Dahinter schwebt natürlich die Vorstellung einer angeblichen alle gesellschaftlichen Strukturen durchsetzenden Weiblichkeit, der die Männer mit ihrem wahren Wesen unterworfen sind. In einem anderen Text Ende September hat Hollstein das so umschrieben: „In der Geschlechterrevolution der späten Sechzigerjahre wurde der gesamte zwischenmenschliche Bereich von Frauen umgedeutet und inhaltlich neu gefüllt.“ Das ist begrifflich so vage, wie es inhaltlich nur von verschwörungstheoretischem Gebrubbel aufgeblasen gehalten wird.

Der genannte Text, im September 2012 in der Aargauer Zeitung erschienen (Quelle, der Text als Word-Datei), enthält im Übrigen, obwohl es um etwas inhaltlich anderes geht, schon nahezu wortgleich die gleichen Argumentationsversatzstücke, den Verweis auf die Bienengeschichten und die Sinus-Studie, die womöglich auch nur dieses eine Zitat zur Situation männlicher Jugendlicher hergibt.
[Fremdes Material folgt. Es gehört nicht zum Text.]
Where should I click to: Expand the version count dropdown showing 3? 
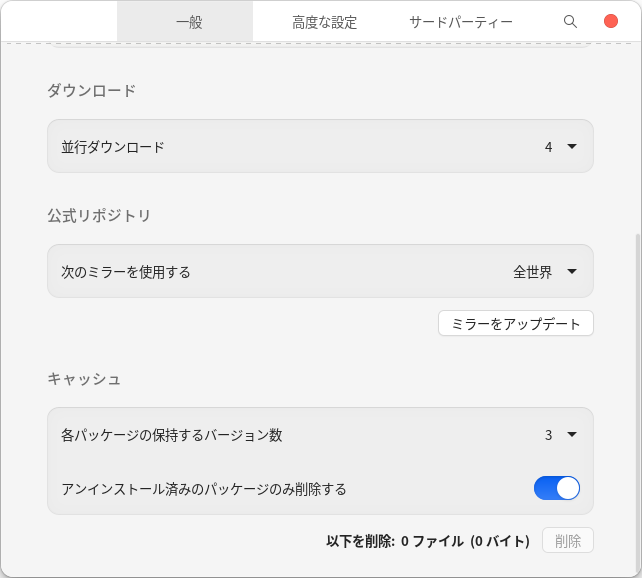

Was Hollstein von sich gibt, sind also wirklich nur Fetzen eines durch unhinterfragte Meinungen zusammengehaltenen Luftschlosses von Vorurteilen und Hass.

Die Ironie der Haltung Hollsteins liegt ja darin, dass sie alles andere als aufrecht, stolz und weltgegerbt daherkommt, was man früher mannhaft nannte: es ist eine weinerliche, unerwachsene Trotzreaktion darob, dass die Welt sich entwickelt und dabei nicht fortwährend nett zu ihm und den ach so leidenden Männern ist, deren Geschlechtsgenossen seltsamerweise immer noch die Spitzenpositionen weitgehend unter sich ausmachen. Immer sind die anderen schuld, fast immer die Frauen und vor allem die bösen, bösen Feministinnen; und die Weltsicht ist dann so beschränkt, dass man in allem nur diese eine Ursache am Werke sieht.

Das reduziert die Welt in intellektuell unredlicher Weise auf einen einzigen Zusammenhang, und das ist verschwörungstheoretisch, also vor allem: gedankenfaul. Zu träge, um einen originellen Gedanken zu fassen, zu unerwachsen, um auch nur ein bißchen Verantwortung für sein eigenes Leben zu übernehmen und zu desinteressiert, um die Welt und die Menschen so zu nehmen, wie sie sind: Schön, hässlich, furchtbar, wunderbar, liebevoll, hasserfüllt, sehnsüchtig, enttäuscht, weiblich, männlich, und immer auch alles dazwischen. Widersprüchlich und komplex vor allen Dingen.

Wenn ich mir etwas für Kinder wünsche, dann dies: dass sie diese Welt in ihrer unendlichen Fülle erleben, kosten und durchdringen können. Und dass ihnen möglichst wenige Menschen wie Walter Hollstein dabei begegnen.